**Task instructions:**
Only the lines from the start of the entries up to and including the line with "Task: Click the dropdown" should be written out, exactly as they stand.

**Dataset records:**
┌──

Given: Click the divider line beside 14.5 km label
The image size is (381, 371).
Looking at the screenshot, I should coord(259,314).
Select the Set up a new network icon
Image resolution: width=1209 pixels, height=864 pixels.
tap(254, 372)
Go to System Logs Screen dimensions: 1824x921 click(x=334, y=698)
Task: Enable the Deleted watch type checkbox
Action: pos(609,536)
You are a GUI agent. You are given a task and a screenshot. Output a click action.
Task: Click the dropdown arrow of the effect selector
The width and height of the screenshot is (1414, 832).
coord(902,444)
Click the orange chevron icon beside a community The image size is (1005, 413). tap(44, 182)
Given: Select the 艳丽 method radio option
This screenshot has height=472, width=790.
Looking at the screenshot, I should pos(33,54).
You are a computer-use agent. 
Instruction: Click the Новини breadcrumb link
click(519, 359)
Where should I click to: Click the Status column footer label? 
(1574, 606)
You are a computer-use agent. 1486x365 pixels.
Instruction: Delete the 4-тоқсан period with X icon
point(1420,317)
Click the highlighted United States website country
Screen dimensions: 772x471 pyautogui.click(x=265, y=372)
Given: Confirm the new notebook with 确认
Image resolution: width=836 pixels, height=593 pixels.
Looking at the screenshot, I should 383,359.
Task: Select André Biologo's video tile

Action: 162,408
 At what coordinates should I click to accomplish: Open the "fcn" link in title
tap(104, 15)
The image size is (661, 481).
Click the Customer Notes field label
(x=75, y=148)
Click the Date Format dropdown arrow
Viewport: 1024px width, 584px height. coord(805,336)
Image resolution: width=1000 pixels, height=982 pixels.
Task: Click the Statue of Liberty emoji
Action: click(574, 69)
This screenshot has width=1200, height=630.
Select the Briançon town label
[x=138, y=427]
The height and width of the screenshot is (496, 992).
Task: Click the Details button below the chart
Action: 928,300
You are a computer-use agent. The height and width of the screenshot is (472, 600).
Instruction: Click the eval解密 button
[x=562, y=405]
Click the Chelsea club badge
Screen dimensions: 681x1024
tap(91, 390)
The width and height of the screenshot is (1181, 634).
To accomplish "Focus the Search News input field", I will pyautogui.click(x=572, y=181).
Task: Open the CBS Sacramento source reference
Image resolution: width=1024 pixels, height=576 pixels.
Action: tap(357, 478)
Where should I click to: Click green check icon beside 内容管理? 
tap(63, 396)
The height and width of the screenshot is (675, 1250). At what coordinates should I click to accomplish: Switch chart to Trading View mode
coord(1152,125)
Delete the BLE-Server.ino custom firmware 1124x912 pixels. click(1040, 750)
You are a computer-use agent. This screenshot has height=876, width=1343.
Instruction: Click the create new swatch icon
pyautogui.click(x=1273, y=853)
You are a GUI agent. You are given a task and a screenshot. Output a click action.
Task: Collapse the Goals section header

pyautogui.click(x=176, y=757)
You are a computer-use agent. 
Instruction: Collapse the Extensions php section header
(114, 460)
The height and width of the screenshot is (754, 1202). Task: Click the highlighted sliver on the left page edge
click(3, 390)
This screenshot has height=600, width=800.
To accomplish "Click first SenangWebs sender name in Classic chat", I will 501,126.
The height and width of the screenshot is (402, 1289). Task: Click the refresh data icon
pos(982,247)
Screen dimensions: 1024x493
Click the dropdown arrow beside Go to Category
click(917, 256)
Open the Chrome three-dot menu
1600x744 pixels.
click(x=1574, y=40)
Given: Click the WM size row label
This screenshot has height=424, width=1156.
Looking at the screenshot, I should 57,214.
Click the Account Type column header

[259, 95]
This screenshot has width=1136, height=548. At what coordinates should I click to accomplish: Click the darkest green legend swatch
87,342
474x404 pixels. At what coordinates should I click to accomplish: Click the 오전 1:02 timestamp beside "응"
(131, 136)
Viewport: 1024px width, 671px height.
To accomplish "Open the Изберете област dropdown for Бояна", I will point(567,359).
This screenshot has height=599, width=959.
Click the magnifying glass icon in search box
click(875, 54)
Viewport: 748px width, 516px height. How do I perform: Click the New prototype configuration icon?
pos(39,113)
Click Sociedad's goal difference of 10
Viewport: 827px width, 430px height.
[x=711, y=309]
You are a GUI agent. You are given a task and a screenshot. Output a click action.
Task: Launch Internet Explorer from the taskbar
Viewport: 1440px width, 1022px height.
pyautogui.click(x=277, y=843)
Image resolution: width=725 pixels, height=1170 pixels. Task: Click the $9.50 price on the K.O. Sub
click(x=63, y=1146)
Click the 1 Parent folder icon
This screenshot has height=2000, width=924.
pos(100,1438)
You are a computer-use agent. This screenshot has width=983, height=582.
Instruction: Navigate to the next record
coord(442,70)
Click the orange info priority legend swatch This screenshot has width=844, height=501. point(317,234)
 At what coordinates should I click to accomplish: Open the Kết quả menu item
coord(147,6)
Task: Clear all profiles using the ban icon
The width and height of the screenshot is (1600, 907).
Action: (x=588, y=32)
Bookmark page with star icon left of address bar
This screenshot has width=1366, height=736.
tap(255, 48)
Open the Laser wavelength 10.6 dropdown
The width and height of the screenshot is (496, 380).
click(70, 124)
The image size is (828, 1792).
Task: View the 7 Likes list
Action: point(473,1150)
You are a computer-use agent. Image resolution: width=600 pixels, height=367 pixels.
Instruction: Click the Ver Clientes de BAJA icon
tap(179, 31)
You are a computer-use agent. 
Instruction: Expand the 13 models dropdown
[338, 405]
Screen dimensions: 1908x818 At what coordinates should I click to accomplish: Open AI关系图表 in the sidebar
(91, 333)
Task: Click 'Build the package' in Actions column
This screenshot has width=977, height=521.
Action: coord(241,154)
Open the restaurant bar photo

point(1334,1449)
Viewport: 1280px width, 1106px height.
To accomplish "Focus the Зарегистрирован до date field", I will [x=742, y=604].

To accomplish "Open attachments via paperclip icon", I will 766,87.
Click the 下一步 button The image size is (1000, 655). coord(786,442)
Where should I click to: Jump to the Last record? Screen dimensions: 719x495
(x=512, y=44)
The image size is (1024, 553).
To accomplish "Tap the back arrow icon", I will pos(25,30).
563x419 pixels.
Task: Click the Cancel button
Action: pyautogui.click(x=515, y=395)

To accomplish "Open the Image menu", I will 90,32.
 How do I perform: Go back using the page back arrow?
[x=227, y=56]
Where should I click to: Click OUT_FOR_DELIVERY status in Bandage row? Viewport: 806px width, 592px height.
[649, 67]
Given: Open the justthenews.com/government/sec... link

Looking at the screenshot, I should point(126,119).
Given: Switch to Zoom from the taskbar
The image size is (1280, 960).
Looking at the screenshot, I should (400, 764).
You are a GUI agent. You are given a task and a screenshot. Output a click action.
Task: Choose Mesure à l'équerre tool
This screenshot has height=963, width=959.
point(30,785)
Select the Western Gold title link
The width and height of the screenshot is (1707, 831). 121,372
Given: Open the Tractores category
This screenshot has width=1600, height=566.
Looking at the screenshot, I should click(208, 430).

└──

**Response to this exercise:**
Given: Click the divider line beside 14.5 km label
The image size is (381, 371).
Looking at the screenshot, I should coord(259,314).
Select the Set up a new network icon
Image resolution: width=1209 pixels, height=864 pixels.
tap(254, 372)
Go to System Logs Screen dimensions: 1824x921 click(x=334, y=698)
Task: Enable the Deleted watch type checkbox
Action: pos(609,536)
You are a GUI agent. You are given a task and a screenshot. Output a click action.
Task: Click the dropdown arrow of the effect selector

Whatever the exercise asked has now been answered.